The Al Qaeda Seven debate puts me back in the frame of mind of puzzling out some of the larger-scale oddities in the Cheneyite wing of American foreign policy thinking, which is to say I’m about to sketch a broad inconsistency or self-contradiction that has many individual exceptions but also, I think, some validity as a critique, or as an arrow pointing to genuinely disturbing inclinations. On one hand, in the more Wilsonian redoubts of American hawkishness, confidence and moral self-assurance in the use of American force in Iraq drew heavily on the idea that the invasion represented a sort of end-game: democratic transformation in Iraq as a way of replacing a posture of permanent war with something resembling normalized and organically peaceful relations among democratic states, first, certainly, with Iraq itself but eventually the region as a whole, at least in the minds of some. On the other hand, from the same hawkish Wilsonians who envisioned a new Prague on the Tigris, we get something resembling Schmittian* realism when it comes to the disposition of American law towards terrorism suspects – that is, well, a posture of permanent war, in which long-term, highly public exceptions to American legal norms are not just tolerated but actively maintained, because the claims of law are trumped by the claims of war, and the effectively endless nature of the war in question causes no anxiety on behalf of American law. Those who push for a normalization in the legal status of detainees because we don’t like the corrosive precedent it sets for American law, and we don’t think the American Constitution should be asked to countenance this stuff indefinitely, are told, “This is war, yella-belly. Get used to it.”
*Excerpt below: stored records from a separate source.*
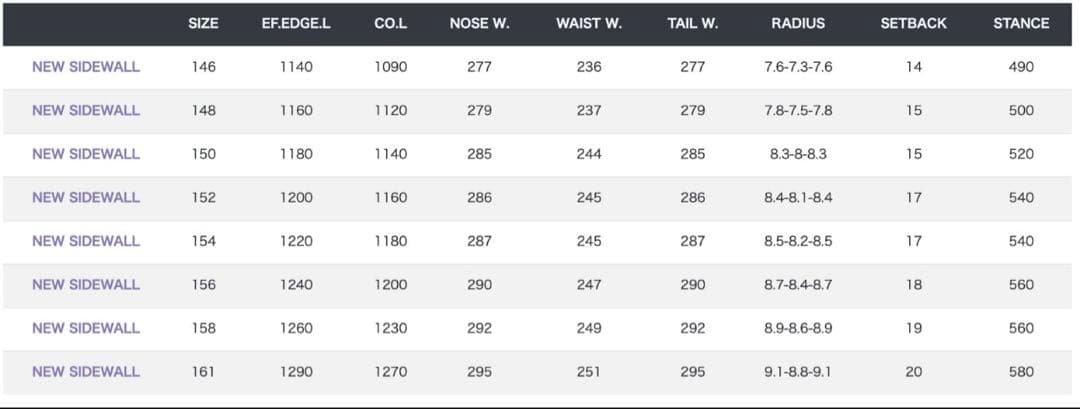The height and width of the screenshot is (409, 1080).
Task: Click NEW SIDEWALL link in the 146 row
Action: [86, 67]
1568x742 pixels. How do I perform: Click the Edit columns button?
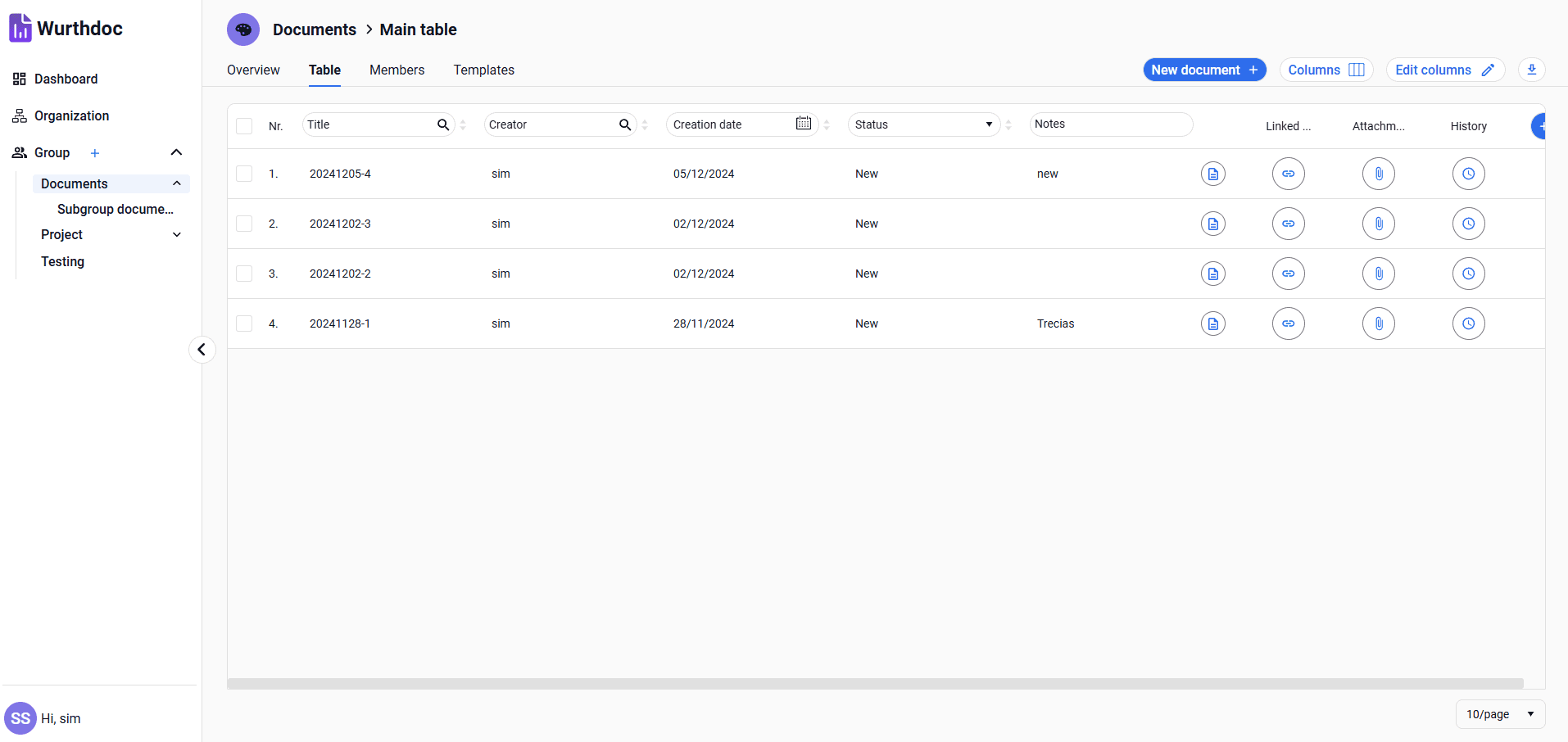(1444, 70)
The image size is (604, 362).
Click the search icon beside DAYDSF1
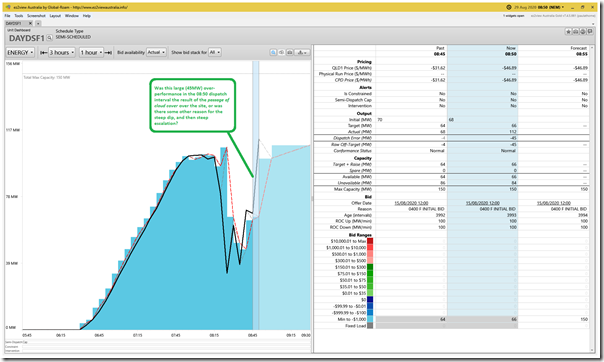point(49,38)
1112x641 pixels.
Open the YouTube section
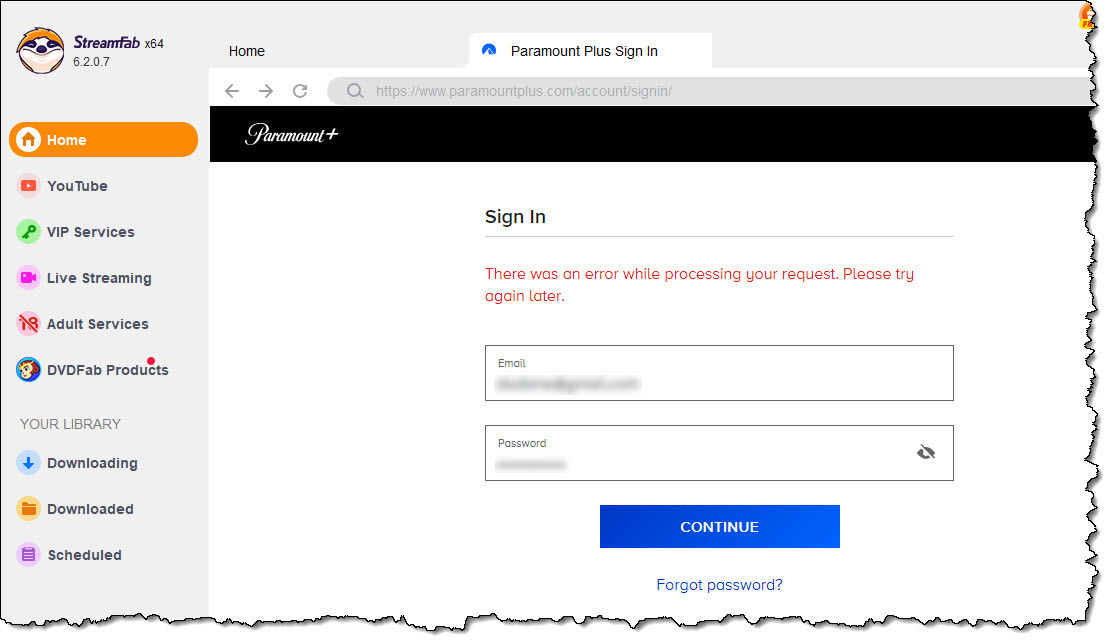click(76, 186)
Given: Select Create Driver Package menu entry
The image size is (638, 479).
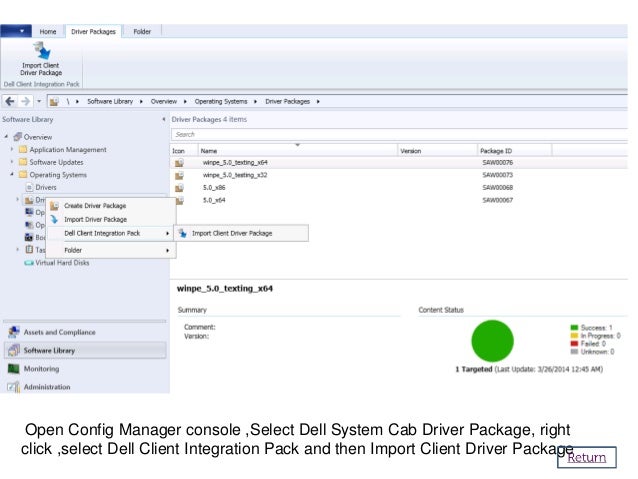Looking at the screenshot, I should coord(95,205).
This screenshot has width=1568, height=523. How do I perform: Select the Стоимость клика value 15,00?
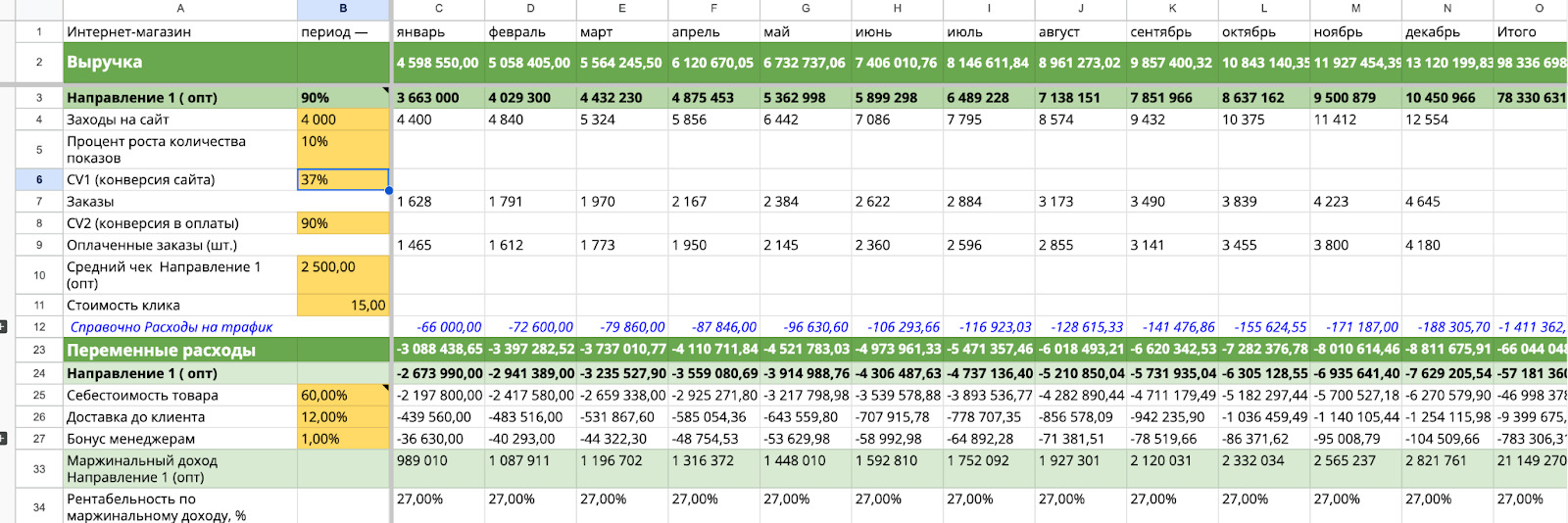click(343, 306)
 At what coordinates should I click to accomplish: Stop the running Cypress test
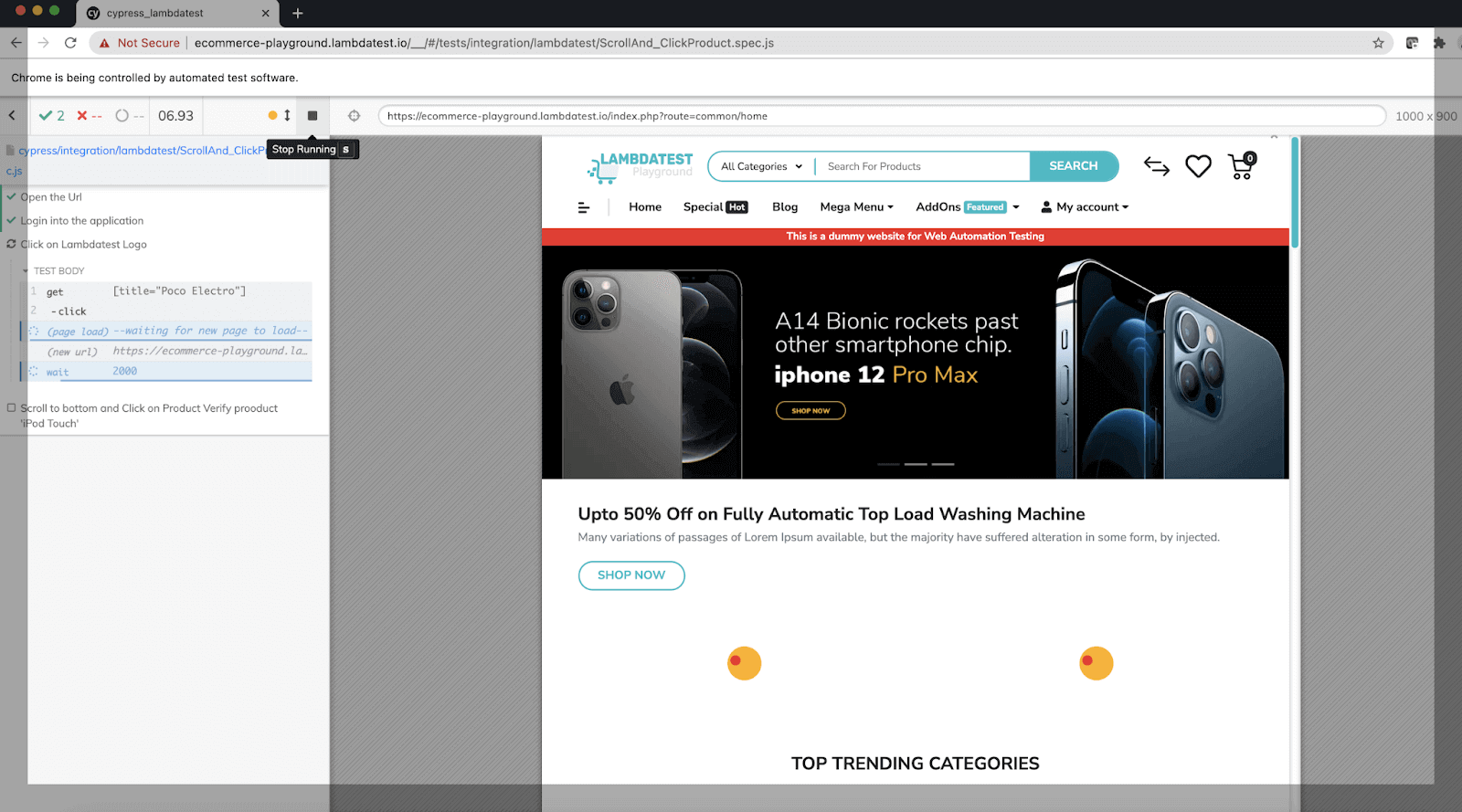[313, 116]
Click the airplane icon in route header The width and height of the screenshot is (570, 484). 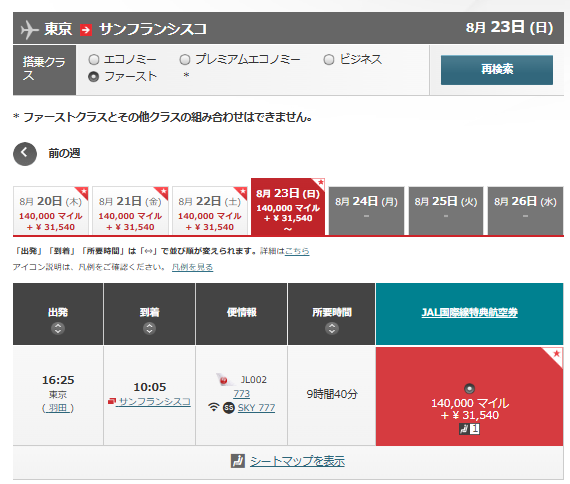(x=29, y=29)
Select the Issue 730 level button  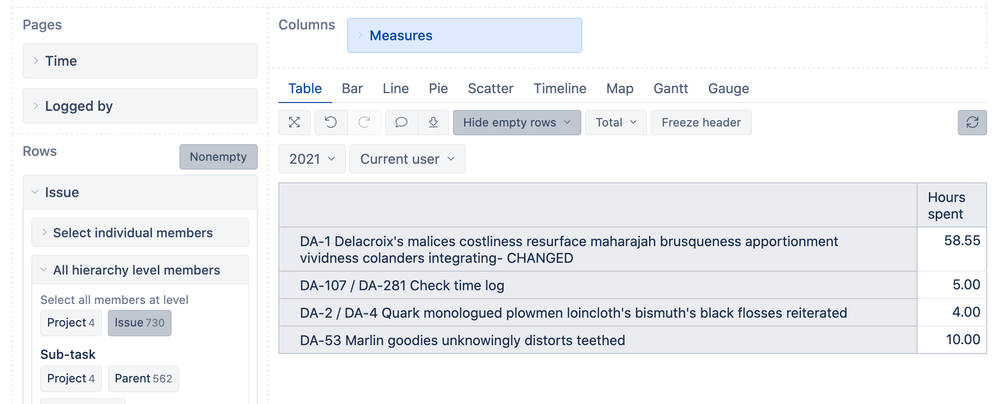click(x=139, y=323)
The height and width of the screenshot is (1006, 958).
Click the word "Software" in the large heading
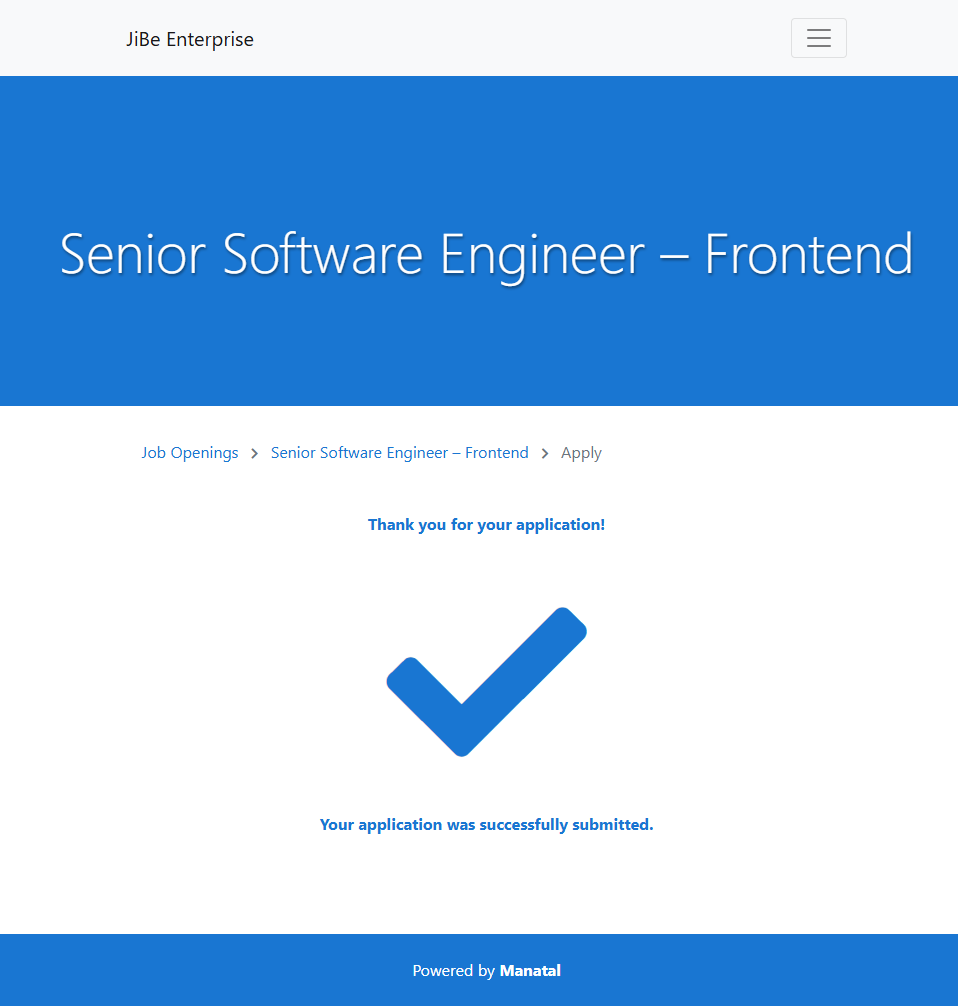tap(322, 254)
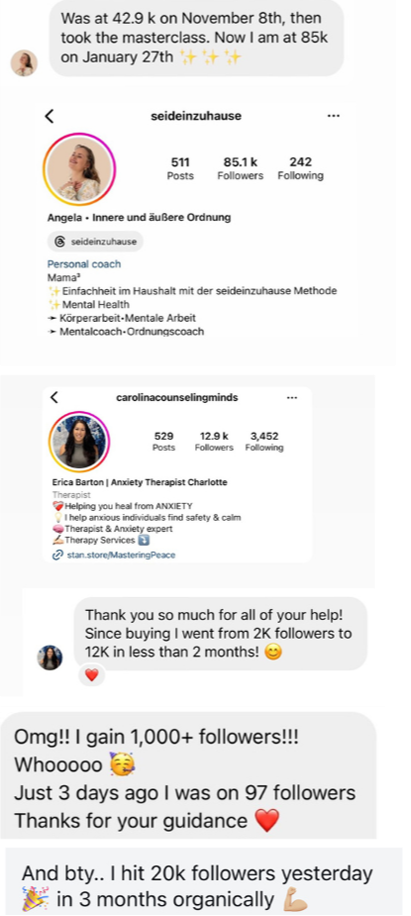Tap back arrow on seideinzuhause profile

click(50, 116)
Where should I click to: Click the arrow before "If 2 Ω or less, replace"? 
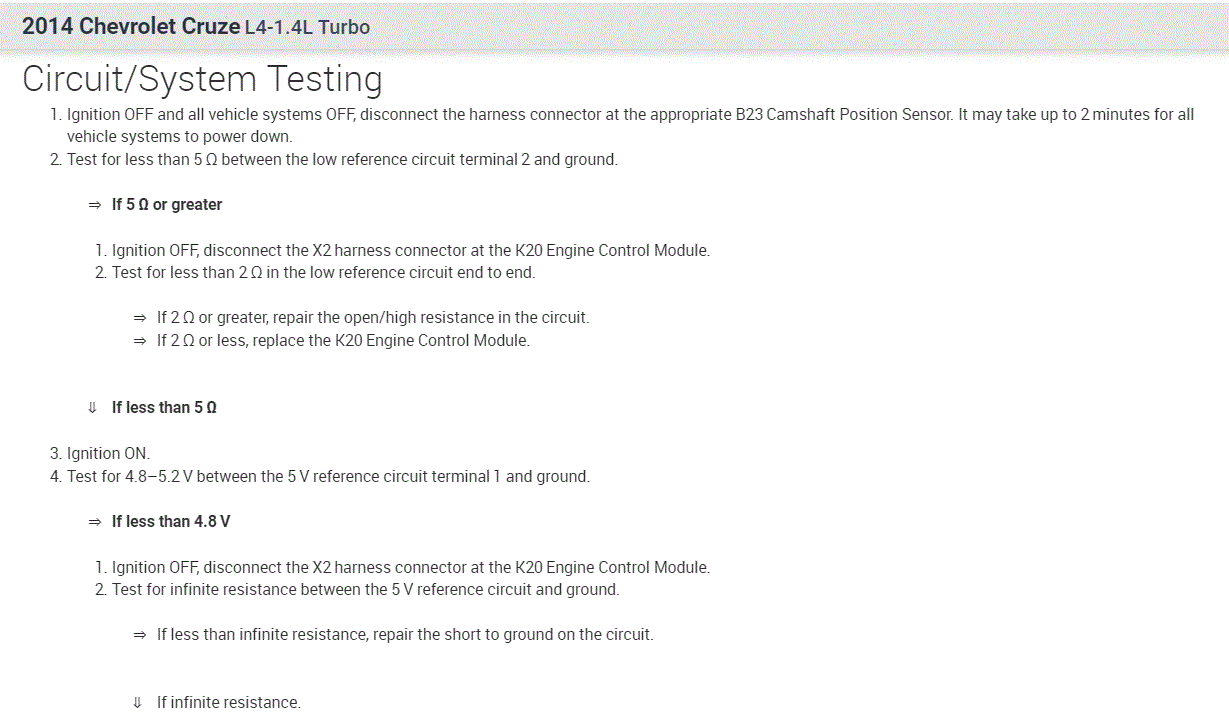click(x=139, y=341)
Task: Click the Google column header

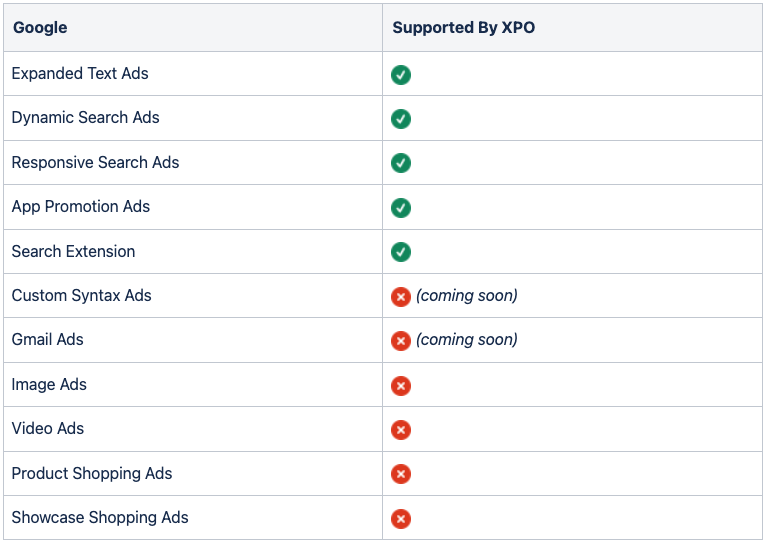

(*I mean no slur-by-association with the Carl Schmitt reference. It’s merely the most apt theoretical precedent I could think of. I myself find Schmitt enlightening reading on related matters. But then, I come from an academic environment where people just pick up and read Heidegger without a single worry about who might be watching (except maybe the worry that nobody’s watching). We come by literary guilt and outrage only with great resistance, is what I’m saying.)